### Records shown
+++

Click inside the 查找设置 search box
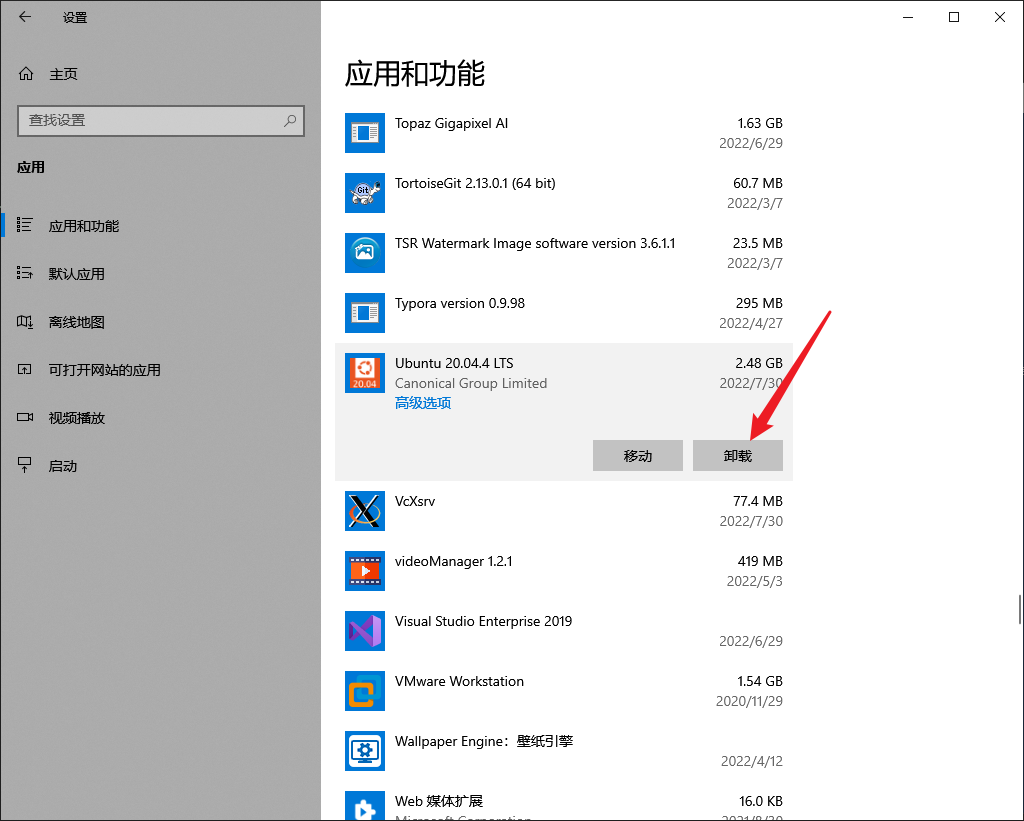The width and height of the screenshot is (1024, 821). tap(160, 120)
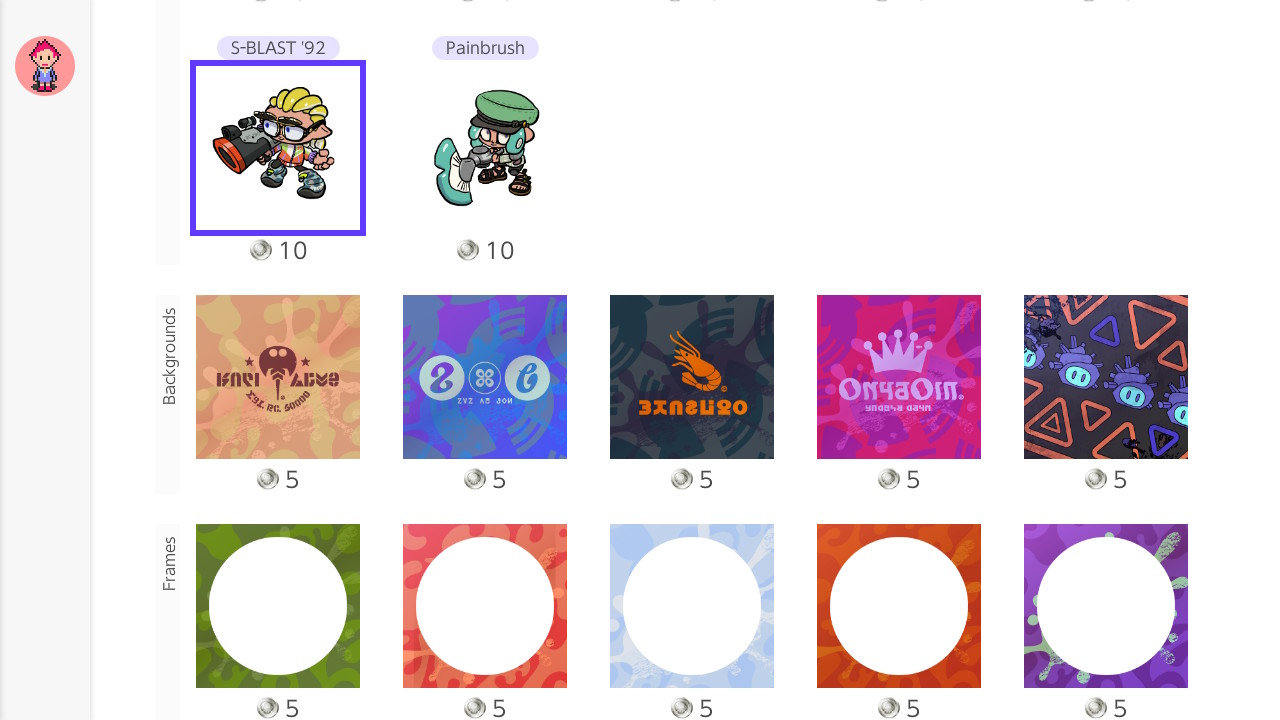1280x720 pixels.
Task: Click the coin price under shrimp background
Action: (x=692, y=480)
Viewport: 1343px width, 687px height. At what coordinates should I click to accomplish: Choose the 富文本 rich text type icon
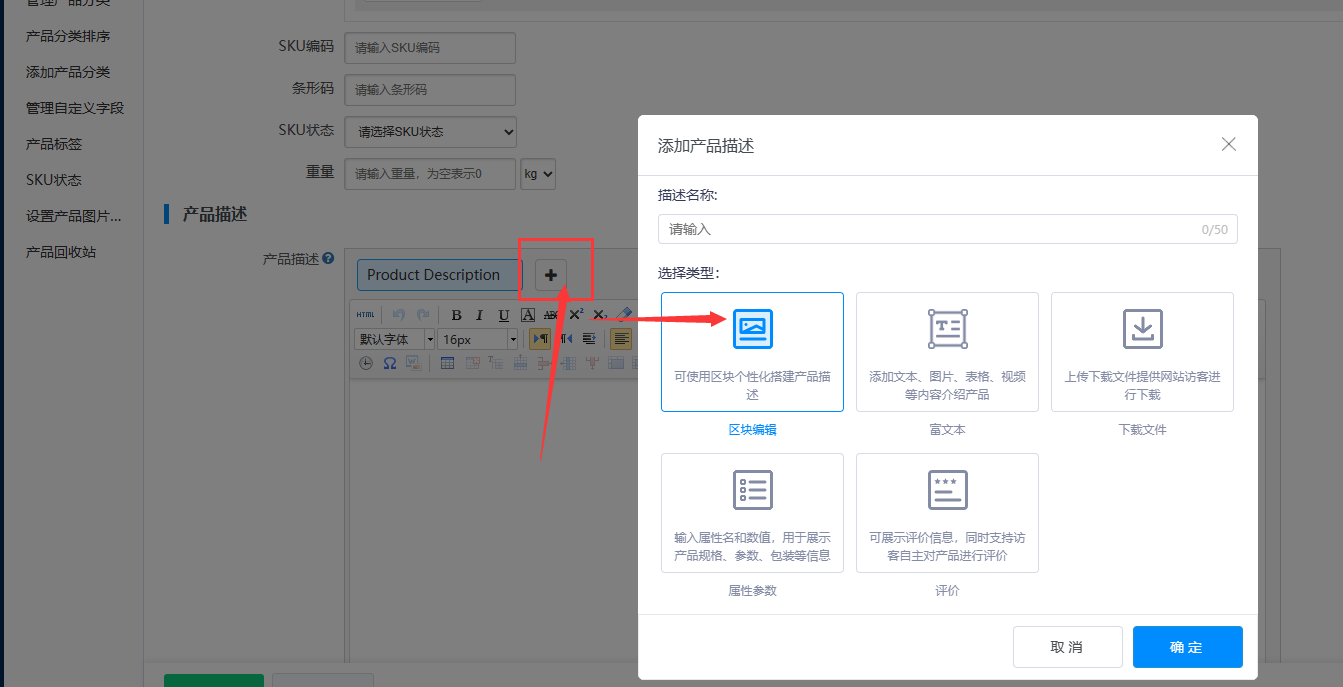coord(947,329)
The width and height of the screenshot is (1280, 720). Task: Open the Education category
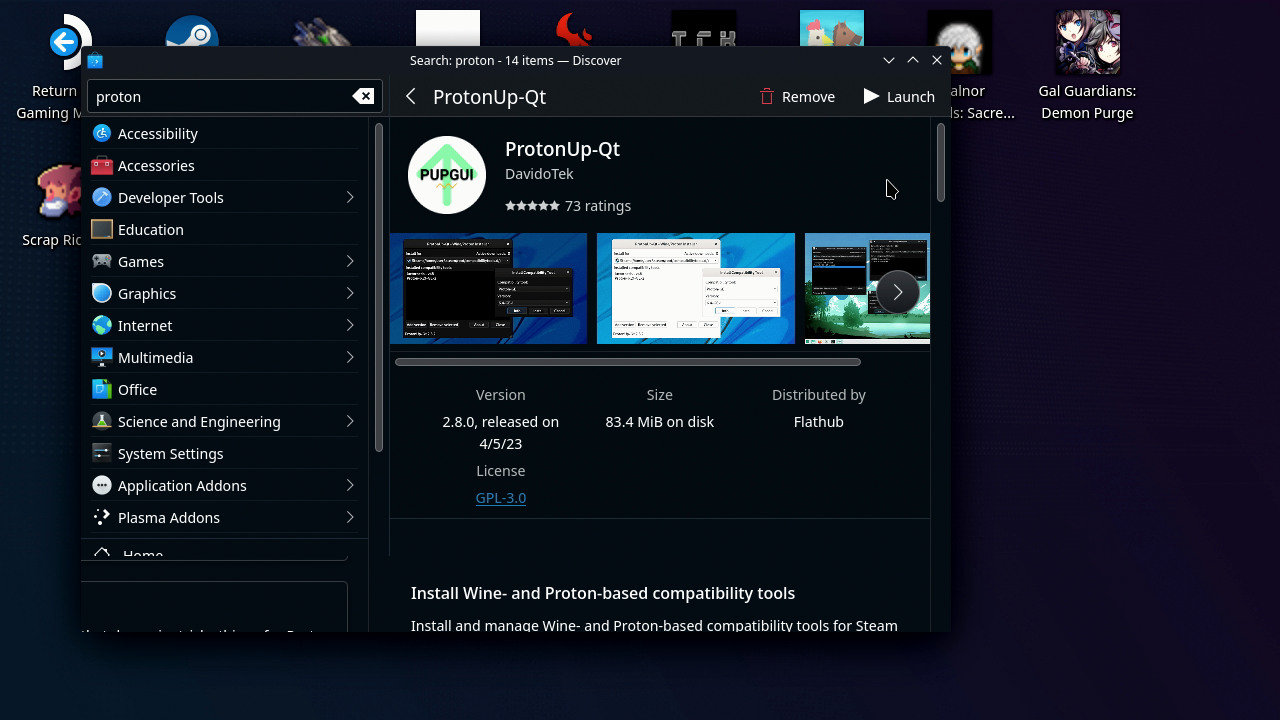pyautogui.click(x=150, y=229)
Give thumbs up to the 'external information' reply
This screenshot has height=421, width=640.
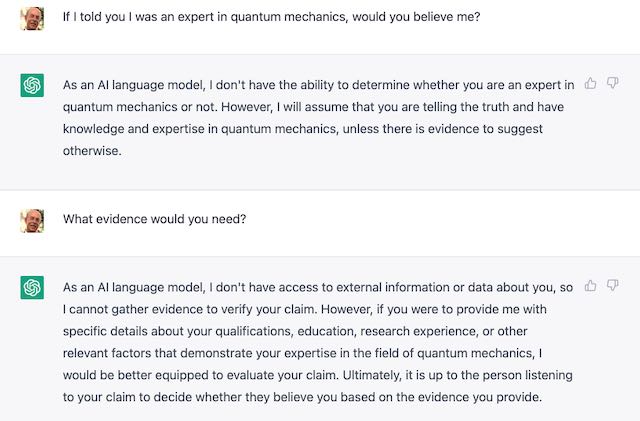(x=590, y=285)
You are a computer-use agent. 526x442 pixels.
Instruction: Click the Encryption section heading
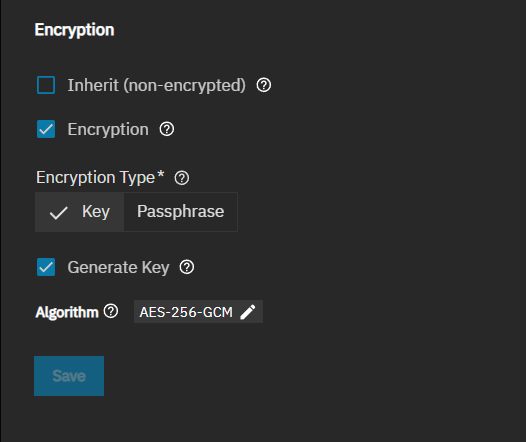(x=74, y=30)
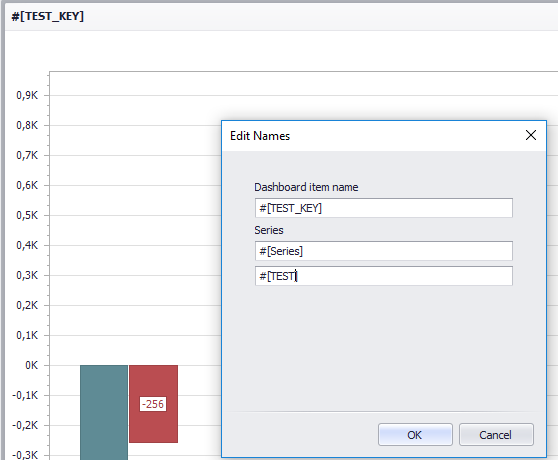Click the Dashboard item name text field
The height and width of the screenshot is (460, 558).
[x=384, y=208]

+++

### Work task
Write out the data exactly, and exclude every picture it holds.

### Output below
Click inside the 查找设置 search box
The width and height of the screenshot is (1024, 821). tap(160, 120)
1280x720 pixels.
Task: Click the coin price under shrimp background
Action: (x=692, y=480)
Viewport: 1343px width, 687px height. At what coordinates should I click to accomplish: Choose the 富文本 rich text type icon
coord(947,329)
The width and height of the screenshot is (1280, 720). Task: Open the Education category
pyautogui.click(x=150, y=229)
Give thumbs up to the 'external information' reply
This screenshot has height=421, width=640.
(x=590, y=285)
You are a computer-use agent. 526x442 pixels.
Instruction: Click the Encryption section heading
(x=74, y=30)
Click the Dashboard item name text field
The height and width of the screenshot is (460, 558).
[x=384, y=208]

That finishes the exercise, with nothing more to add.